Faşistlerin en sevdiğim huyu, “faşist” denmesine alınmaları. Yani adam kendini kafatasçı ideolojiye adamış, hayatını “kan”, “ırk”, “vatan toprağı” gibi mistik sözcüklerin etrafında döndürüyor, ama biri çıkıp da “faşistsin” dediğinde hemen küplere biniyor. Oysa tam da faşistler gibi davranıyorlar: İnsanları ırkına, diline, cinsel kimliğine göre ayırıyor, şiddeti kutsuyor, farklı olanı düşman ilan ediyorlar. Ama biri çıkıp da “tamam işte, sen faşistsin” dedi mi, köpürüyorlar. Hatta şarkılarında açık açık bağırıyorlar:
“Bize faşist diyenler ya haindir ya puşt.”

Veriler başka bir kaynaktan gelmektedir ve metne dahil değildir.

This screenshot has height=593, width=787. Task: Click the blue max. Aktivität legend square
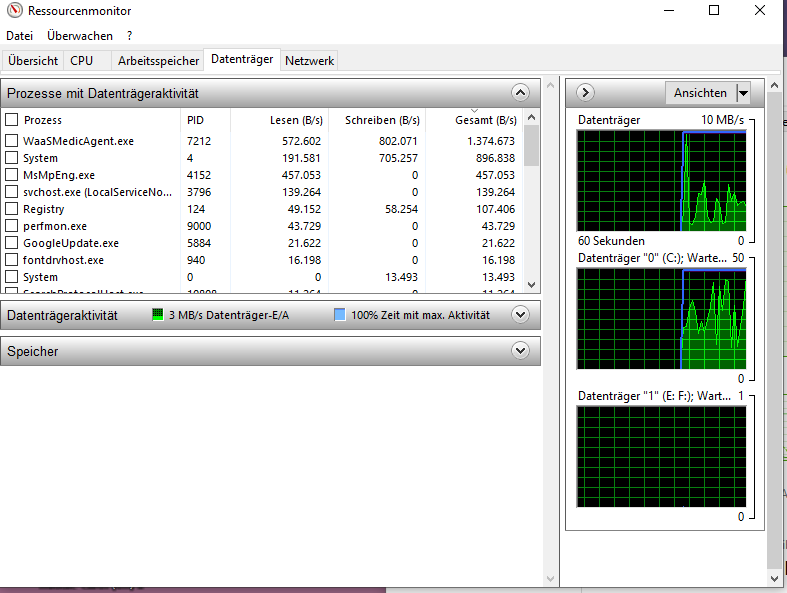click(340, 315)
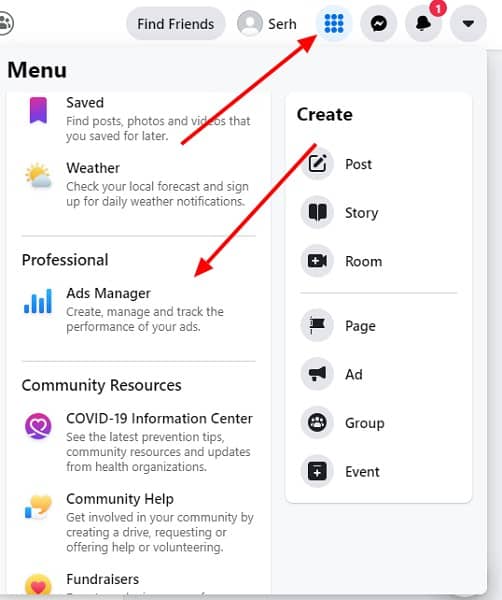Screen dimensions: 502x600
Task: Open the Messenger icon
Action: (378, 24)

İşte budur faşizmin bütün özeti. Küfürle, homofobiyle, düşmanlaştırmayla beslenen, en ufak eleştiriye tahammülü olmayan bir zihniyet. Kendilerini eleştiren herkesi ya “hain” ilan ediyorlar, ya da aşağılayıcı bir dille hedef gösteriyorlar. Çünkü başka hiçbir dilleri yok: Ne özgürlük, ne eşitlik, ne dayanışma… Sadece küfür, sadece nefret.
“Ötüken Yolu Yokuştur” marşını seslendiren grubun adı da çok manidar: “Ruhsuzlar.” Evet, doğru. Çünkü faşizmin özü ruhsuzluktur. Sanatı yok eder, düşünceyi zincirler, sevgiyi aşağılar, insanı bir kalıba sıkıştırır. Şarkılarında da ruhsuzluk akıyor zaten: “Ötüken yolu yokuştur.” Hadi oradan! O yol, ne Ötüken’e ne de bir dağa çıkar. O yol, yokuş aşağı otoriterliğe, baskıya, şiddete çıkıyor.
Bugün Türkiye’de bu zihniyetin yankılarını her yerde görüyoruz. Bir yandan iktidarın “yerli ve milli” masalları, öte yandan sokaklarda gençlere saldıran, üniversite kantinlerinde tehdit savuran, LGBTİ+’ları hedef gösteren aynı koro. Hepsi aynı şarkıyı söylüyor aslında: Özgür olana, farklı olana, eşitlik isteyene “hain” diyorlar; onurlu yaşam talep edene “puşt” diye saldırıyorlar.
Aslında asıl yokuşu yaşayan onlar değil, bu ülkenin yoksul halkı. Market raflarındaki fiyatlar, kira yangını, işsizlik, kadın cinayetleri, doğa talanı… İşte gerçek yokuş bu. İnsanlar temel ihtiyaçlarını karşılamak için bile nefes nefese kalıyor. Ruhsuzların yokuşuysa sadece kafalarında: Bayrakla, marşla, “Ötüken” masallarıyla örülmüş hayali bir yol.
Ve bir kez daha görüyoruz ki faşizmin mizahı kendiliğinden ortaya çıkıyor. Düşünsene: Kendine “Ruhsuzlar” diyorsun, şarkında “bize faşist diyenler ya haindir ya puşt” diye bağırıyorsun, sonra da “biz aslında faşist değiliz” diye trip atıyorsun. İnsan daha ne kadar kendi parodisi olabilir ki?
Bizim için mesele basit: Biz faşist diyorsak, siz faşistsiniz. Ve bunu küfürle, nefretle örtmeye çalışsanız da gerçek değişmiyor. Tarih boyunca faşizmin yolu hep yokuş aşağı oldu: önce şiddet, sonra çürüme, en sonunda da çöküş.
Bizim yolumuz ise başka. Bizim yolumuz dayanışmanın, özgürlüğün, eşitliğin yolu. Bazen sarp, bazen taşlı olabilir ama asla ruhsuz değil. Bizim şarkımız küfür değil, özgürlük; bizim marşımız nefret değil, dayanışma.
Ötüken yolunuz varsa, bizim de özgürlük patikalarımız var. Ve o patikalar, sizi kahkahamızın yankısında boğacak.
Cevap
Siz yokuş deyin, biz patika deriz,
Özgürlük yolunda neşeyle yürürüz.
Faşist diyene küfürle saldırırsınız,
Biz gülüp geçer, dayanışırız.
Ruhsuzsunuz, zaten adınızda yazılı,
Bizim yolumuzda ruh var, umut var, barış var.
Siz “hain” dersiniz, biz “kardeş” deriz,
Siz “puşt” dersiniz, biz “özgür aşk” deriz.